Turner took time to answer some questions, and spoke about monetizing Windows and “monetizing the lifetime of the customer”:
The thing about it is, though, we’ve got to monetize it differently. And there are services involved. There are additional opportunities for us to bring additional services to the product and do it in a creative way. And through the course of the summer and spring we’ll be announcing what that business model looks like. At the same time it’s wonderful to see these nine-inch and below devices explode, because that was an area, candidly, I was blocked out and I had no share of what was getting built. So it’s a very fascinating transition for us.
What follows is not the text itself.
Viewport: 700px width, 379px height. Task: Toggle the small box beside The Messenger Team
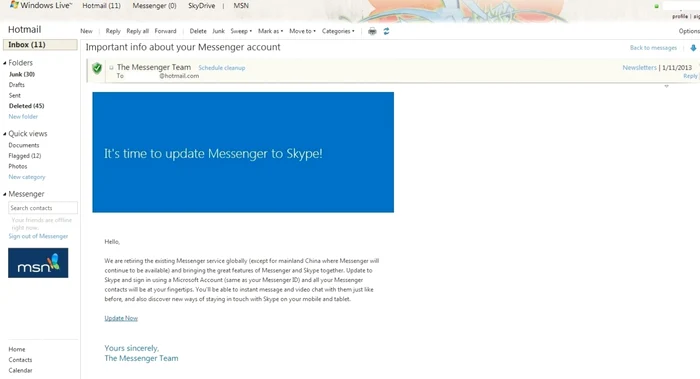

And finding new ways to monetize the lifetime of that customer on those devices, again, I would tell you we’re learning, we’re growing, and we’re smarter and wiser every day. And we still have some more learning and growing to do in that space. But, stay tuned. The business model stuff will be out in the early – probably the early part of 2015.
Microsoft is widely expected to open up conversation about Windows 10 and the Microsoft’s future with a press event to be held in late January, and then more at Build and the Tech-Ed successor now called “Ignite” in Chicago in June. We’ll be bringing you the latest from all of those events and more, as Microsoft unveils its plans for Windows 10 and beyond.